Pierre Andreani, Monologue à la lanterne

L’expo­si­tion abso­lue du lan­gage à lui-même

Pierre Andreani sait main­te­nir le lan­gage dans son état d’agitation en ce qui tient d’une auto­bio­graphe para­doxale où le nar­ra­teur “ému, fou, dis­so­cié” ampli­fie ce qui jaillit de sa vie inté­rieure là où la nos­tal­gie est méta­mor­pho­sée par lan­gage réso­nant.
Il crée la loi d’un régime “sen­ti­men­tal” décrit par Schil­ler en amont du roman­tisme alle­mand. Ce régime est moins celui des rêve­ries que des cauchemars.

Le “mono­logue” pos­sède une capa­cité for­ma­trice loin de la solen­nité et la pose, ces mala­dies chro­niques de ce qui touche à la lit­té­ra­ture. Les symp­tômes d’affaissement n’atteignent donc que l’existence du nar­ra­teur vel­léi­taire, valé­tu­di­naire, inadapté. Mais son lan­gage les relève, les rééqui­libre. D’où cette néces­saire explo­sion en un énoncé battu par un effort de style via les choses et les évè­ne­ments les plus bruts.

Appa­raît non seule­ment l’air du temps “au milieu des années deux-mille”, mais ce qui le com­prime et oppresse la pos­si­bi­lité même qu’il y ait du sens. L’ombre qui le tra­verse devient une force dont les cendres brûlent : le redé­part d’un feu est tou­jours pos­sible, car l’écriture résiste dans le chant d’une telle prose où le fond d’émission humaine conti­nue.
Elle nous dis­pose à regar­der non seule­ment le nar­ra­teur mais à affron­ter le réel souf­frant dans lequel nous nous retrou­vons.
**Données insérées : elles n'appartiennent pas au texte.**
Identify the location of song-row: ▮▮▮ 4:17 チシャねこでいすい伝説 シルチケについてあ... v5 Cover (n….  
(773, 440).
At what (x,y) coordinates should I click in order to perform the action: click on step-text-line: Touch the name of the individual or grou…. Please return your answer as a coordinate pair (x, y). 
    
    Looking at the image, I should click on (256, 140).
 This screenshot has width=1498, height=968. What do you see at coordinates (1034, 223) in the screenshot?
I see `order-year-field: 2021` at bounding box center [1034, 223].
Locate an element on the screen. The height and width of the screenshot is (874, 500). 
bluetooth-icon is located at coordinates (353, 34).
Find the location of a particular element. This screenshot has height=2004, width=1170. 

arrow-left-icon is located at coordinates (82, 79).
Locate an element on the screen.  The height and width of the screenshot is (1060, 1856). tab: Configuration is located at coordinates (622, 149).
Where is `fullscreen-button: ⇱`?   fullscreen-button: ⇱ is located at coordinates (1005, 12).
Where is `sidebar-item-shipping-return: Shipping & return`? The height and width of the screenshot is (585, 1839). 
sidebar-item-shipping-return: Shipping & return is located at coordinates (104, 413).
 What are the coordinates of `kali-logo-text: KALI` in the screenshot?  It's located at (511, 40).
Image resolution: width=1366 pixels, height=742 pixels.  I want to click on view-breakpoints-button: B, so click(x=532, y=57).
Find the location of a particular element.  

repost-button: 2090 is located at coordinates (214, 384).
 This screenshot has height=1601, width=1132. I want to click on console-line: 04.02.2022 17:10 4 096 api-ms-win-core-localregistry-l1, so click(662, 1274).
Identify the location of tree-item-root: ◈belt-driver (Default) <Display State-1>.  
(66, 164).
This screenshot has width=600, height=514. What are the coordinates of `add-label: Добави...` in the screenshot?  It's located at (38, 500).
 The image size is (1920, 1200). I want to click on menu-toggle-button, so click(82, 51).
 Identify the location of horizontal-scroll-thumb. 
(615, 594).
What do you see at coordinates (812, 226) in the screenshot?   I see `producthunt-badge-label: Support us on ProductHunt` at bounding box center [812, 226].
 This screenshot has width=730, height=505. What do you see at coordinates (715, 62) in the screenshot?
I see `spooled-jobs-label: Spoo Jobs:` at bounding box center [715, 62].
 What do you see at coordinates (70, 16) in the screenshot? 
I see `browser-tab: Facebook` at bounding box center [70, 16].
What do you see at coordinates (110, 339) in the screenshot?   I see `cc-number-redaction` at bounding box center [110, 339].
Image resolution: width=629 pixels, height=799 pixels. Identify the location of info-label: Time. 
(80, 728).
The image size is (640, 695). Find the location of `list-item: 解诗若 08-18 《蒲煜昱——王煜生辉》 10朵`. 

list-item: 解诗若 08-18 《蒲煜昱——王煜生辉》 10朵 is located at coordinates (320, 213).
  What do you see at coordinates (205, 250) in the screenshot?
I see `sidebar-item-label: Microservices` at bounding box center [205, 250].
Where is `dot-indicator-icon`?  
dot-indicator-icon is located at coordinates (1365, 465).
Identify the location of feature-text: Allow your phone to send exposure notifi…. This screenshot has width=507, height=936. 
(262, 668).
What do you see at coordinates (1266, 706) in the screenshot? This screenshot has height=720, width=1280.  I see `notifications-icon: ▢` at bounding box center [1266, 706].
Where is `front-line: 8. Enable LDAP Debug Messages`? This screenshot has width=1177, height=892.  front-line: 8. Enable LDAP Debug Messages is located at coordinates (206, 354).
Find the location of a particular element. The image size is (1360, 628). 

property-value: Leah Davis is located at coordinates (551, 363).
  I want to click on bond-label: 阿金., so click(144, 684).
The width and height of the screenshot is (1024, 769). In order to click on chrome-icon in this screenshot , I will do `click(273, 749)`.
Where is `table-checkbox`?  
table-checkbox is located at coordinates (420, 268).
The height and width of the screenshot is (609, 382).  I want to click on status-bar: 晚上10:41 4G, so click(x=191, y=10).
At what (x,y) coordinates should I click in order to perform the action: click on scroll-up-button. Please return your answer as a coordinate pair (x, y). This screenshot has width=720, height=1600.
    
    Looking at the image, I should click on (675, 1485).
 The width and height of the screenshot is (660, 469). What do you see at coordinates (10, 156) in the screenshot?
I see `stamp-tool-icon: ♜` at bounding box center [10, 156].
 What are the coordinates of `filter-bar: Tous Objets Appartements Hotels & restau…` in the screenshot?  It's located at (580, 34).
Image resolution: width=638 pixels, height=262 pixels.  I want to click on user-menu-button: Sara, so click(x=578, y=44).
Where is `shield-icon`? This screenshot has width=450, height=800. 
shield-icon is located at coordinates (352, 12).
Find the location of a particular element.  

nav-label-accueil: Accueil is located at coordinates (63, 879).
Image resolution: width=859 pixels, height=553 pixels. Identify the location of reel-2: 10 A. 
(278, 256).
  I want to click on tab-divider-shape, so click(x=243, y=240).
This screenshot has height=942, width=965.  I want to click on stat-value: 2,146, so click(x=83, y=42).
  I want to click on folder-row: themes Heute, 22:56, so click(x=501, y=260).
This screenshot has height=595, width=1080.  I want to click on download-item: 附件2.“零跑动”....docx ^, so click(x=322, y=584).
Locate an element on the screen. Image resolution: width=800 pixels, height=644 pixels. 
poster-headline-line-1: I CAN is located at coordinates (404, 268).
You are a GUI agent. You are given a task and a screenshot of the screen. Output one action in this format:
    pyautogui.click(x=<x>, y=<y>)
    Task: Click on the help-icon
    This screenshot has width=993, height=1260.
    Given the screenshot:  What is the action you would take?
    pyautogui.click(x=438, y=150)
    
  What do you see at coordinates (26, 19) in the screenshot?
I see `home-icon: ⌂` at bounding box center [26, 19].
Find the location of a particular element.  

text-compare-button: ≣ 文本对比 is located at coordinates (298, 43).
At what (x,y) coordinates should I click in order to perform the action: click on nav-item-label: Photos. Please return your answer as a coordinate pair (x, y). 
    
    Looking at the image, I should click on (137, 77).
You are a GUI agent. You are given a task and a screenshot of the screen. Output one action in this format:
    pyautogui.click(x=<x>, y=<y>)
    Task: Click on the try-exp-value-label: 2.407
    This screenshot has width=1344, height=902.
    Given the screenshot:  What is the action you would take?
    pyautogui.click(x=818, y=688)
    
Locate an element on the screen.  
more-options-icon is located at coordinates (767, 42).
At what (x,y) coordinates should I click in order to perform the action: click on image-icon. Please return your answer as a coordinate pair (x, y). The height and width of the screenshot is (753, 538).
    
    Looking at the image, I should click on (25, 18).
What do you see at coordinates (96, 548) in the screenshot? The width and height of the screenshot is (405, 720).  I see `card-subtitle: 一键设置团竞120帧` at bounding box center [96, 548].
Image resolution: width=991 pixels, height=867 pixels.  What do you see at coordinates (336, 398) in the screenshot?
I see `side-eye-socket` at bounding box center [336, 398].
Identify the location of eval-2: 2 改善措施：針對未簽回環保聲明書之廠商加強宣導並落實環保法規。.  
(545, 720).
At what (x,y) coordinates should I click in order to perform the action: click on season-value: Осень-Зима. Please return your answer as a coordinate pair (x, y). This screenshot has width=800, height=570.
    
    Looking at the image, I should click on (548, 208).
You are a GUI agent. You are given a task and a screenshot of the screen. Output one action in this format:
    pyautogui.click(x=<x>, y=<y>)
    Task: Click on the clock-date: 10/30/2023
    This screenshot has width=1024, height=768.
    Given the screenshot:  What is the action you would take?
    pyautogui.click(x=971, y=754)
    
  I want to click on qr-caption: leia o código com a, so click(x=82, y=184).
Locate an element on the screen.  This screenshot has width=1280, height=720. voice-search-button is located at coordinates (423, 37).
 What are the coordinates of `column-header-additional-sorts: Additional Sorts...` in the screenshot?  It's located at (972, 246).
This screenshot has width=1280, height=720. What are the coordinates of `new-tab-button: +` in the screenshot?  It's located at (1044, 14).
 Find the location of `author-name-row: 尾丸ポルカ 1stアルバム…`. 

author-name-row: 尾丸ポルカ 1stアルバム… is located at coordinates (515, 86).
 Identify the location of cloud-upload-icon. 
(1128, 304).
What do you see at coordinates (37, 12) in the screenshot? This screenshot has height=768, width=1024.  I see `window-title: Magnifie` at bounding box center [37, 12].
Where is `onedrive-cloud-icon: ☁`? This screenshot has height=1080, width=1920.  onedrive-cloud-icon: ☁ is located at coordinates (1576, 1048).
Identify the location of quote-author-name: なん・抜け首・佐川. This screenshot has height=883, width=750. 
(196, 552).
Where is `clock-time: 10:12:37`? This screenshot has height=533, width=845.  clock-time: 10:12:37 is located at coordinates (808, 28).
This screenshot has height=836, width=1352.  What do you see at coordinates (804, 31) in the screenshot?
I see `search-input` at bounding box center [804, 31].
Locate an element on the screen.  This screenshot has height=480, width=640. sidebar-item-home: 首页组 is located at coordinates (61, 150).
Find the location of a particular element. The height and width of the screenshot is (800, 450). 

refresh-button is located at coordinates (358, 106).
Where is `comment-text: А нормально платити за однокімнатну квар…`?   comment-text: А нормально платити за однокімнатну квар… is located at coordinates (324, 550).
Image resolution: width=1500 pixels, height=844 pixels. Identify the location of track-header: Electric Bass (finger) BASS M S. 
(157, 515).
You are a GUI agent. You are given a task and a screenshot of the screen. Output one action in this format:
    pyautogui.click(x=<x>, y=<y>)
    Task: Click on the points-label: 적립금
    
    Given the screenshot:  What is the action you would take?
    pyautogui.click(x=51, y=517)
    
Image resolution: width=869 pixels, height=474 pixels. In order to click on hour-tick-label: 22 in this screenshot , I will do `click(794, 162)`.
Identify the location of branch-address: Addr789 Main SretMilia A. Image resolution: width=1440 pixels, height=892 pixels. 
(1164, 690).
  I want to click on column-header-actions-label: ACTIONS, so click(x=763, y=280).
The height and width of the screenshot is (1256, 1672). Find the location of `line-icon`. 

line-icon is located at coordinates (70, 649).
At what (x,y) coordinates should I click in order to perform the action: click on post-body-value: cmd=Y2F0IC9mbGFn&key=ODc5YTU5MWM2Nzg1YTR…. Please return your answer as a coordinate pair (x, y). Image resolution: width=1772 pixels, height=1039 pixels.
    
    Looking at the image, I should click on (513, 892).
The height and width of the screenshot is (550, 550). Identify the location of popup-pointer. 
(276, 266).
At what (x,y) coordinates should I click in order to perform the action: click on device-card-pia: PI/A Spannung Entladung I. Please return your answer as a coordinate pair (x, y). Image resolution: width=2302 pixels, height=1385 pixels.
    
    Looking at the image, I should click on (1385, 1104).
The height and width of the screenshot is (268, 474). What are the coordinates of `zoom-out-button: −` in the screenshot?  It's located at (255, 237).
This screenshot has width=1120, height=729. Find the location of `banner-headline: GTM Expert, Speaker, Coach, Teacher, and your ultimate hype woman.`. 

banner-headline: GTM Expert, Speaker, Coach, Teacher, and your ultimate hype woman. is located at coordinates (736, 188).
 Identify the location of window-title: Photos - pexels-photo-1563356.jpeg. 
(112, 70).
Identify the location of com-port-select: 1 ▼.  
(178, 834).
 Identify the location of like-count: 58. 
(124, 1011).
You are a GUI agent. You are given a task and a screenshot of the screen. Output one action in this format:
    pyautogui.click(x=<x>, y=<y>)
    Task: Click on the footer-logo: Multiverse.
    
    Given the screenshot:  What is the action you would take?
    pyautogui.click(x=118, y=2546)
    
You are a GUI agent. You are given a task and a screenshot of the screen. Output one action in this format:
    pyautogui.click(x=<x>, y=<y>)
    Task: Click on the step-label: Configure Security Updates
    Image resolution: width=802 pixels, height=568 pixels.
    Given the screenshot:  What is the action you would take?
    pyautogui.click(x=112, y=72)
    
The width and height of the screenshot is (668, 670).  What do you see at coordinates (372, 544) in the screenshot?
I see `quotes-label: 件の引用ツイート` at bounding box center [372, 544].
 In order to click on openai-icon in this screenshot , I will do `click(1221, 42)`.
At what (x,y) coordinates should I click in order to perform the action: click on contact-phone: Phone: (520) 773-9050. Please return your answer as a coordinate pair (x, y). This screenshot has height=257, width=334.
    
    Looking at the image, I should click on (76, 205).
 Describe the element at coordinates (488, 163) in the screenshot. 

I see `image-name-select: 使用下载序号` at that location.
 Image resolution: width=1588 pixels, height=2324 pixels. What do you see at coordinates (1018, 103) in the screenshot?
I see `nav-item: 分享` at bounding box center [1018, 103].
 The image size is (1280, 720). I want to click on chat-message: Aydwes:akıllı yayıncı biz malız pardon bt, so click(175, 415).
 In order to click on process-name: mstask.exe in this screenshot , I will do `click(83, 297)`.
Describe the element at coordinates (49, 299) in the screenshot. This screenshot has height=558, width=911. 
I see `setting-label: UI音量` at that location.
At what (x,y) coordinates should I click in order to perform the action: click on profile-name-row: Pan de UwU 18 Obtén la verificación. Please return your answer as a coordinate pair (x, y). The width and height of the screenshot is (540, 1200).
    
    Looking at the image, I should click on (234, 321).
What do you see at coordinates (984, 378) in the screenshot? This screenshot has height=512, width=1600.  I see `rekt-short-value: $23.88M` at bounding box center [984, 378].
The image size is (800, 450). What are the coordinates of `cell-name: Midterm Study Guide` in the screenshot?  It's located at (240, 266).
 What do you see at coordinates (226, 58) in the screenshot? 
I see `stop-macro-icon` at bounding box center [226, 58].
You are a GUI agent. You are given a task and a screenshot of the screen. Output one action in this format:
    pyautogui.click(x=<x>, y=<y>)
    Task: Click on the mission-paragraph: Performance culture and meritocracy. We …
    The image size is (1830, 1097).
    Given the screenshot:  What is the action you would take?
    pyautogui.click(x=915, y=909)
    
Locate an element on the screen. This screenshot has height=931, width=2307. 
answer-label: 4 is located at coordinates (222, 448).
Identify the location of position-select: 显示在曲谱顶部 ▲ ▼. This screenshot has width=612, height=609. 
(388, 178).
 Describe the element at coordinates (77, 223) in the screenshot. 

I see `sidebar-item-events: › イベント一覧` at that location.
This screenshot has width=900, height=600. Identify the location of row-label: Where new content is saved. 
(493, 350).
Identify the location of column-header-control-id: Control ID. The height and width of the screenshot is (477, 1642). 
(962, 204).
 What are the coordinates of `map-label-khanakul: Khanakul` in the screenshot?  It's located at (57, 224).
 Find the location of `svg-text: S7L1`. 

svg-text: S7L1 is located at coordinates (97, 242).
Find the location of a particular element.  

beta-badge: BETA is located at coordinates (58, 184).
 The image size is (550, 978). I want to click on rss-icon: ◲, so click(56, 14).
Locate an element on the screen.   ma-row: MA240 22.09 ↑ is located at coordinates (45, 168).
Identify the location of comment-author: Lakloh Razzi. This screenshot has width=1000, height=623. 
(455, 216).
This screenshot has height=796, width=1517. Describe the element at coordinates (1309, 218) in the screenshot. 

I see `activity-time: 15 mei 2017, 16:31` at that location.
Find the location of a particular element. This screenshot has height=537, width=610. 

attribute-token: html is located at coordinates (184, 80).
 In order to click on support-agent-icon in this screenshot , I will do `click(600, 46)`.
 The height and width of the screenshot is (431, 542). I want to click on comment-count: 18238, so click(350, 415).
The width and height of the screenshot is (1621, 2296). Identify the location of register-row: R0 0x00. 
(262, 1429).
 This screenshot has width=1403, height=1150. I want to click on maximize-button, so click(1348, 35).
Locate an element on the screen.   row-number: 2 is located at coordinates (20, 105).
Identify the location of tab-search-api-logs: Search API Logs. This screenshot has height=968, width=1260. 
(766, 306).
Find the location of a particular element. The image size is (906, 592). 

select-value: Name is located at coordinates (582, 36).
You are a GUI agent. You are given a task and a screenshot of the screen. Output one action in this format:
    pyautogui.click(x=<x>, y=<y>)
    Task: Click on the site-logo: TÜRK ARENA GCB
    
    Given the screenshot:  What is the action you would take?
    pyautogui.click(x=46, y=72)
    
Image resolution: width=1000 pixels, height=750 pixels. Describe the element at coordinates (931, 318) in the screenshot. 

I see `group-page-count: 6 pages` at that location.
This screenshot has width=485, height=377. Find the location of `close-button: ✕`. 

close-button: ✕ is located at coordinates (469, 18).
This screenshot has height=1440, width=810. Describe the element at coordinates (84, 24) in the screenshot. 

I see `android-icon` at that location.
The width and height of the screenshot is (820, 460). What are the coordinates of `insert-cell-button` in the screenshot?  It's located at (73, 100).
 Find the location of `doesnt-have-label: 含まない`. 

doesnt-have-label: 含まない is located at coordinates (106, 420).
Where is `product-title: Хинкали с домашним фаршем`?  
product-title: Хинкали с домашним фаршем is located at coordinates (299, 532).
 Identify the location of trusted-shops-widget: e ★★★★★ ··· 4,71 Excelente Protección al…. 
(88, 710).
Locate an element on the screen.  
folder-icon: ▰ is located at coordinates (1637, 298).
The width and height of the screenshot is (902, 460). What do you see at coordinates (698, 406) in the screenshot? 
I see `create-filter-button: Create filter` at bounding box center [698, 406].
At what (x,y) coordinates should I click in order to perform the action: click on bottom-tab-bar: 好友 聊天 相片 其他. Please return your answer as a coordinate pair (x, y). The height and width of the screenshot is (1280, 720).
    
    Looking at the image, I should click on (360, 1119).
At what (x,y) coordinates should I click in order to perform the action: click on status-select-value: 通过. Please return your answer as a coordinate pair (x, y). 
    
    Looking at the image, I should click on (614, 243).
Car il y a bien des échos entre ce que dit le héros et ce que nous avons pu éprou­ver dans un monde où les nan­tis font la loi.

L’humi­lia­tion du nar­ra­teur engendre ainsi une affir­ma­tion qui ne bas­cule pas dans la néga­tion parce que le texte crée l’exposition abso­lue du lan­gage à lui-même de même qu’une dis­po­si­tion abso­lue du lan­gage au monde. Si bien que celui qui se dit inca­pable de pas­ser à l’acte, en un tel soli­loque, ré-articule l’existence.  Un tel “ratage” demeure épique par effet de la prose magi­que­ment exemp­tée d’une ten­dance aux signi­fi­ca­tions vagues.
Le lan­gage reste une veille en un pou­voir for­ma­teur de la réso­nance au sein même du chaos qu’Andreani remue. Et ce, pour reprendre pied et existence.

jean-paul gavard-perret

Pierre Andreani, Mono­logue à la lan­terneEdi­tions Douro, coll. Bleue Tur­quin, Paris, 2021, 84 p. — 16,00 €.